Lorenz states that “Higher education instead of being a right of citizens of nation states, laid down by law may be redefined as and transformed into a commodity—into an international service that must be sold and bought from any international provider.” Is this a trend we want to follow? Do students want “to do less with less” or do they wish to enhance public education while making it more accessible and affordable?

Principal Woolf acknowledges the many stakeholders at Queen’s, including undergraduates, graduate students, faculty, staff and postdoctoral fellows.

But his plan fails to make sufficient room for students and staff to participate in the re-visioning of Queen’s.

This spring, after faculties, schools and departments provide their input, a committee of academics will be struck to synthesize submissions.

Students should also be solicited for submissions and consulted at the departmental level to ensure broad representation.

Any overhaul of academic affairs needs to take students’ formidable concerns into account.

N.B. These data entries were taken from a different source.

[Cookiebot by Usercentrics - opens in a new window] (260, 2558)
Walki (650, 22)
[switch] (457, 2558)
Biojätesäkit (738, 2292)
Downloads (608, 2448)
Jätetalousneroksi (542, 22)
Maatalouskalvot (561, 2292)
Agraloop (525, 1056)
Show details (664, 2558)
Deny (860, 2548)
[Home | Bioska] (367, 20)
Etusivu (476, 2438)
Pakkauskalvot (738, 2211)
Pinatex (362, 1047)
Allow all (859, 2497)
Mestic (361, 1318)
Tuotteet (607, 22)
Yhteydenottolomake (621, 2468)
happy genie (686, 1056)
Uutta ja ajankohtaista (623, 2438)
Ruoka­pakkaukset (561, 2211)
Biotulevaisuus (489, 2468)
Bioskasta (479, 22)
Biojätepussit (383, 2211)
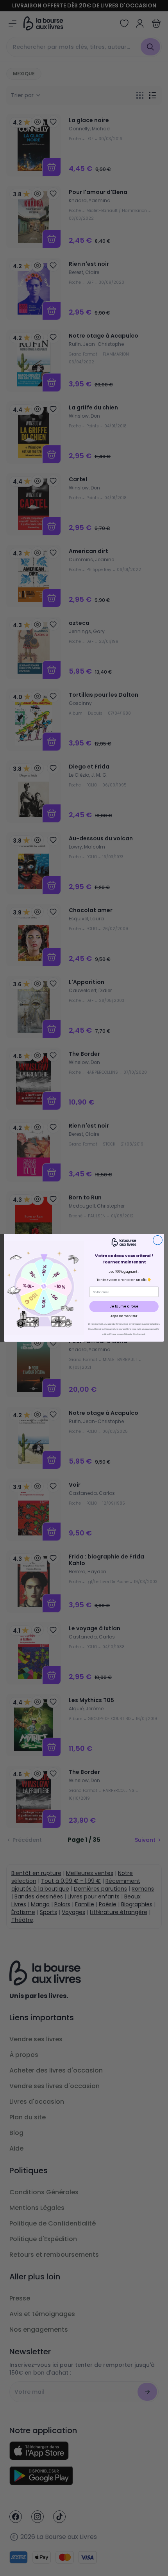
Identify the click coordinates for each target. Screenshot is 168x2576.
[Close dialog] (158, 1240)
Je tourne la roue (124, 1306)
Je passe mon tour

Principal Woolf said he wishes to “reaffirm the fundamental place of graduate students . . . in their roles as teaching assistants and fellows, and research assistants.” Such reaffirmation ought to include improving the working conditions of graduate instructors by enforcing and revising the Senate TA policy, developing a policy for teaching fellows, providing employer-funded health benefits, maternity and parental leave and more equitable TA allocations within departments.

It also provides an enforceable and effective non-discrimination and harassment policy, overtime protection and mandatory paid pedagogical training for the benefit of instructors and undergraduate students.

If Queen’s wishes to remain a top employer in Canada, it needs to provide greater protection and resources to graduate instructors.

University administrators have argued the solution to their financial troubles is to attract international students whom, according to a recent study, contribute over $6.5 billion to the Canadian economy through tuition, consumer spending, accommodations and other expenses.

Unlike domestic students, there’s no ceiling to the amount of tuition universities can charge to international students.

Programs like the China Scholarship Council provide international students with financial support, but what about international students not tied to external government funding?

The recent dropping of mandatory International Tuition Awards (ITAs) for international Master’s students enables departments to accept more international students without providing a minimal level of guaranteed financial support.

Are we actually meeting the needs of existing international students?

They pay enormous premiums to UHIP, are overwhelmed by tuition rates more than double the domestic rate and are provided with minimal specialized resources for themselves and their families.

As such, they hardly deserve to pay for the University’s failure to secure capital before constructing the Queen’s Centre.

Should we accept only the wealthiest of international students instead of inviting the best and brightest, regardless of their financial situation?

The last strategic plan, 2006’s Engaging the World by then-Principal Karen Hitchcock was the result of considerable collaboration and compromise to ensure broad representation.

Engaging the World addressed principles and values the University ostensibly represents.

This included equity, accessibility and collaboration between staff, students, and faculty in providing a healthy educational environment.

Equity and diversity aren’t mentioned once in Where Next?

We need to ensure whatever orientation Queen’s takes is driven primarily by academic excellence, not financial considerations, and includes a serious engagement with economic privilege as well as racial, ethnic and gender diversity.

David Thompson is the Vice-President (Graduate) of the Society of Graduate and Professional Students.